ABOUT THIS TASK:
What lines in the data below mention the string "Save"? Copy them out.

Collected data entries

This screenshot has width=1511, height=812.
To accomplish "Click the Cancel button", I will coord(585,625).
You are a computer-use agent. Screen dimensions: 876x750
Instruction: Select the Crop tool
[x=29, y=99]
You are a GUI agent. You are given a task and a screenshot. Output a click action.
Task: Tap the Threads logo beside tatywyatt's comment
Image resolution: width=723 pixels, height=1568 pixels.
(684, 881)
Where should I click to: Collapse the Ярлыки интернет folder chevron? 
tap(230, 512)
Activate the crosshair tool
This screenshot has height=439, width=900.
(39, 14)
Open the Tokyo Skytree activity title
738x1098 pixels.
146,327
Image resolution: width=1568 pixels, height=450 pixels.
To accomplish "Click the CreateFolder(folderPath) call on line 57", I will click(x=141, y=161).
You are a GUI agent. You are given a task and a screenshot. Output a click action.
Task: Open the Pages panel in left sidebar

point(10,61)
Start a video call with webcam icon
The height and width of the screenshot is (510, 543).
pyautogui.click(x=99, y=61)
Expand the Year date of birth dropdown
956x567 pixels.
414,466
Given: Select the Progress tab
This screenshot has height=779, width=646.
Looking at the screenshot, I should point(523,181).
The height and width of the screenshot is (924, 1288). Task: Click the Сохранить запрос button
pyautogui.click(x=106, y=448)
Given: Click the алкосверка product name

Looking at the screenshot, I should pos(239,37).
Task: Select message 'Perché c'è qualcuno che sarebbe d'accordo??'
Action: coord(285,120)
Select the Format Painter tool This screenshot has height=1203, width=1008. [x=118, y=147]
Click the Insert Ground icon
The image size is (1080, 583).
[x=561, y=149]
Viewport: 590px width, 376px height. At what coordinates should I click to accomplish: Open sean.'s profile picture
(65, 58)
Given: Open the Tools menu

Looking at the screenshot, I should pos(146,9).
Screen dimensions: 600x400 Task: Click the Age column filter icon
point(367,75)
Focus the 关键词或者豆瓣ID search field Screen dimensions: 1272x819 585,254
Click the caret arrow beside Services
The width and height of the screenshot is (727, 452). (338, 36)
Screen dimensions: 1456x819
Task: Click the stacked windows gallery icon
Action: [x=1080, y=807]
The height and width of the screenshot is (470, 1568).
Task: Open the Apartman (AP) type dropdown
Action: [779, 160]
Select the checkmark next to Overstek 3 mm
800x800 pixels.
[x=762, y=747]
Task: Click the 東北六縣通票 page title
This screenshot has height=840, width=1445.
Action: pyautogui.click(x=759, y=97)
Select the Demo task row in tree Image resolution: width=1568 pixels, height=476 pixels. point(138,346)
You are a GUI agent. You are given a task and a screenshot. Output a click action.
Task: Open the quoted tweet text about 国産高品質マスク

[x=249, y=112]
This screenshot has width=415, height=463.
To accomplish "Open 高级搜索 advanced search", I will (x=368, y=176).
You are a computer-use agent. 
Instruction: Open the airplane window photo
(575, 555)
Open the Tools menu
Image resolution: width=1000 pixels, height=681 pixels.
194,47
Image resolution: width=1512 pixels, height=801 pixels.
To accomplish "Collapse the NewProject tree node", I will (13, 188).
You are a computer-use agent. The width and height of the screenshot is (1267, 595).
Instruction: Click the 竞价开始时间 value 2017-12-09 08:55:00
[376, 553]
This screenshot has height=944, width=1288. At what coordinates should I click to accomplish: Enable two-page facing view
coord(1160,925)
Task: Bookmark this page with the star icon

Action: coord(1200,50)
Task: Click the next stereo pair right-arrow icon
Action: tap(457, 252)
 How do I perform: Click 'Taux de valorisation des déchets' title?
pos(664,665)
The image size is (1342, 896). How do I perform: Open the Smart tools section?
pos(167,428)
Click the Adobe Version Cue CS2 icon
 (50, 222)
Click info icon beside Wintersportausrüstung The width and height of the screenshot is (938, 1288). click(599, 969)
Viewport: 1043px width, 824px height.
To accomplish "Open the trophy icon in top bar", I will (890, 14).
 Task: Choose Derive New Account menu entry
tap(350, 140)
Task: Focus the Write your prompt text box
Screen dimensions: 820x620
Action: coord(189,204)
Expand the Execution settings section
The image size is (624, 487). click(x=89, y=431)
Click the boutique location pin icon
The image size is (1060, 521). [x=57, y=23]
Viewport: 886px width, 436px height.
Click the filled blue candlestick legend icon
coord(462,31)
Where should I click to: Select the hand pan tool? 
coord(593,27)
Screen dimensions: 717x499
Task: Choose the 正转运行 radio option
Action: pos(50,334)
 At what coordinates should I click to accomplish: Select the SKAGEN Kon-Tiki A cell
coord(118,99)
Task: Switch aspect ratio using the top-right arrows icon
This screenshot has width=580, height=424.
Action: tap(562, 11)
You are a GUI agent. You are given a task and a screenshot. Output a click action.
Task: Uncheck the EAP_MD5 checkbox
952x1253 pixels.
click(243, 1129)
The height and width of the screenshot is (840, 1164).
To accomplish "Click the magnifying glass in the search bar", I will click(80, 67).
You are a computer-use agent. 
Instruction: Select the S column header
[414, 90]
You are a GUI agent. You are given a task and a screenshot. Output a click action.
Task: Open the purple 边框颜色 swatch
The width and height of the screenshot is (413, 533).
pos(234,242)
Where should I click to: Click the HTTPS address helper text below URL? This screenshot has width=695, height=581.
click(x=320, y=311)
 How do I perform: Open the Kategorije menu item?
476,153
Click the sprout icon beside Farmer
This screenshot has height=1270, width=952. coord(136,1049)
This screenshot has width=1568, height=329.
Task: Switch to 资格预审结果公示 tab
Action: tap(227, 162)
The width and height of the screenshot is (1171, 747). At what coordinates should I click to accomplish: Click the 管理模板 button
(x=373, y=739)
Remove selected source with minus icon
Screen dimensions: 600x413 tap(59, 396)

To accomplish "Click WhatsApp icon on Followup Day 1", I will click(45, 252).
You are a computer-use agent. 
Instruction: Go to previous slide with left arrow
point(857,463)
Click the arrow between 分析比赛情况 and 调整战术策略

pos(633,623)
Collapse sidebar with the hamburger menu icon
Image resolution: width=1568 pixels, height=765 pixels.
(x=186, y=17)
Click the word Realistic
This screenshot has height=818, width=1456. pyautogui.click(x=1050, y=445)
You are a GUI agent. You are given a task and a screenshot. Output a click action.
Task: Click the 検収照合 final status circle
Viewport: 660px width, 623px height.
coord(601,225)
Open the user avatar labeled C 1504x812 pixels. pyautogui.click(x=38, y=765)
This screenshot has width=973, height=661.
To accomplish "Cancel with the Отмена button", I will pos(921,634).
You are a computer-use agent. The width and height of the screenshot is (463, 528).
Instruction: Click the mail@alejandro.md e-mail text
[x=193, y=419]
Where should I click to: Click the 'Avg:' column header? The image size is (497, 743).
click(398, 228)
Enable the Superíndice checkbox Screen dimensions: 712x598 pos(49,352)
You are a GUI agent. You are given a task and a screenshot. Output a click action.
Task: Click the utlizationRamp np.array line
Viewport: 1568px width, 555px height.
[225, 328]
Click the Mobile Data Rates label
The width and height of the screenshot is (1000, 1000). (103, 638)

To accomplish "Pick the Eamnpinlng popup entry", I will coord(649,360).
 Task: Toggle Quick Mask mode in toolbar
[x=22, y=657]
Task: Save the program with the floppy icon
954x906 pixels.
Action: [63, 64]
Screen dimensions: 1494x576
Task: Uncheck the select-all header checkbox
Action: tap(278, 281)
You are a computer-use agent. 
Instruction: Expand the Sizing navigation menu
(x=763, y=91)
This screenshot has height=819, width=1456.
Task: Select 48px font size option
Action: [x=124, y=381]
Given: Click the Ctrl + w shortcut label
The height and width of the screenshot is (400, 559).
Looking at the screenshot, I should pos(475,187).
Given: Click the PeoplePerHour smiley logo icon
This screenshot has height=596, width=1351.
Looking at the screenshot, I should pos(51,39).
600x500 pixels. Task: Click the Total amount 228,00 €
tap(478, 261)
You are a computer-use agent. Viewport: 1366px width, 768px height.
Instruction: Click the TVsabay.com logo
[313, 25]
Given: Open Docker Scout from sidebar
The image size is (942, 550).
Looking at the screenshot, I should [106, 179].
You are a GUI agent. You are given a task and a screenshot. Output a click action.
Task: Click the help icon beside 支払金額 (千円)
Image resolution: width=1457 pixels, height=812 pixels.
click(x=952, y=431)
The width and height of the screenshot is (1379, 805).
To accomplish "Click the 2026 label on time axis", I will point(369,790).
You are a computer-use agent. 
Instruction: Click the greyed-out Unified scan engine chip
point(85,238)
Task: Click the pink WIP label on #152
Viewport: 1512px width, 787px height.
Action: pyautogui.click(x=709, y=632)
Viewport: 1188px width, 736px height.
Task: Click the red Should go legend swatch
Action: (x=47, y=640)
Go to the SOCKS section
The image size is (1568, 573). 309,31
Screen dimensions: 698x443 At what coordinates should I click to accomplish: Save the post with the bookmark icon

WRITTEN REPLY:
Task: Save the program with the floppy icon
Screen dimensions: 698x443 At what coordinates should I click to accomplish: Save the post with the bookmark icon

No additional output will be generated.